* Task to complete
Only the lines from the one with "The height and width of the screenshot is (777, 1066)." through the last belong in the output; print them exactly as given below.

..........

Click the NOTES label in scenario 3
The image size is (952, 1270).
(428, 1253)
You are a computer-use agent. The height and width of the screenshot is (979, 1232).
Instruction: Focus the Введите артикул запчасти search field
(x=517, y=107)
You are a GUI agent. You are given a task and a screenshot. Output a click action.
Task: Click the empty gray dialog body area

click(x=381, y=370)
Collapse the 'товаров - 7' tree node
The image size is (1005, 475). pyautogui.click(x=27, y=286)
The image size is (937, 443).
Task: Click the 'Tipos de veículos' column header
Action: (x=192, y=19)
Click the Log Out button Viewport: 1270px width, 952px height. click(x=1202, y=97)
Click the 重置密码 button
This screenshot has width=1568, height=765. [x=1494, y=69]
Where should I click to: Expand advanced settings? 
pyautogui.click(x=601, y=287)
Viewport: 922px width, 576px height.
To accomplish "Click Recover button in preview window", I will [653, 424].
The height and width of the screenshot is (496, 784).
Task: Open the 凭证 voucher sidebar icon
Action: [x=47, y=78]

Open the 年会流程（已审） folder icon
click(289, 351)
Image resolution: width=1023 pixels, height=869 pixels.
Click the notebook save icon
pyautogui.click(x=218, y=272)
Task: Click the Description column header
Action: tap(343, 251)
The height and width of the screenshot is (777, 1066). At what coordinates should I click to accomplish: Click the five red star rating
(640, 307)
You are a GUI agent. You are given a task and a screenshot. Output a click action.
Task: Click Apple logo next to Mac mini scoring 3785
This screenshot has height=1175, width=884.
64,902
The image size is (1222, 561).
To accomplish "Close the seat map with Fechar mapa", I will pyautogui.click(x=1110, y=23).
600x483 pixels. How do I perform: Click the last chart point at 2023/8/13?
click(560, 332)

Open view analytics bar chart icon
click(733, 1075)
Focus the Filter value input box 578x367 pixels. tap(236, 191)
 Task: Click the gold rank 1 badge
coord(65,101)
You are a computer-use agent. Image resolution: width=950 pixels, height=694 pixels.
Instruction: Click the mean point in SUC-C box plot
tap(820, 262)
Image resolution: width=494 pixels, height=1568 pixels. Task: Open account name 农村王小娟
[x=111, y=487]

..........

* Response area
The height and width of the screenshot is (777, 1066). At what coordinates should I click to accomplish: Click the five red star rating
(640, 307)
You are a GUI agent. You are given a task and a screenshot. Output a click action.
Task: Click Apple logo next to Mac mini scoring 3785
This screenshot has height=1175, width=884.
64,902
The image size is (1222, 561).
To accomplish "Close the seat map with Fechar mapa", I will pyautogui.click(x=1110, y=23).
600x483 pixels. How do I perform: Click the last chart point at 2023/8/13?
click(560, 332)

Open view analytics bar chart icon
click(733, 1075)
Focus the Filter value input box 578x367 pixels. tap(236, 191)
 Task: Click the gold rank 1 badge
coord(65,101)
You are a computer-use agent. Image resolution: width=950 pixels, height=694 pixels.
Instruction: Click the mean point in SUC-C box plot
tap(820, 262)
Image resolution: width=494 pixels, height=1568 pixels. Task: Open account name 农村王小娟
[x=111, y=487]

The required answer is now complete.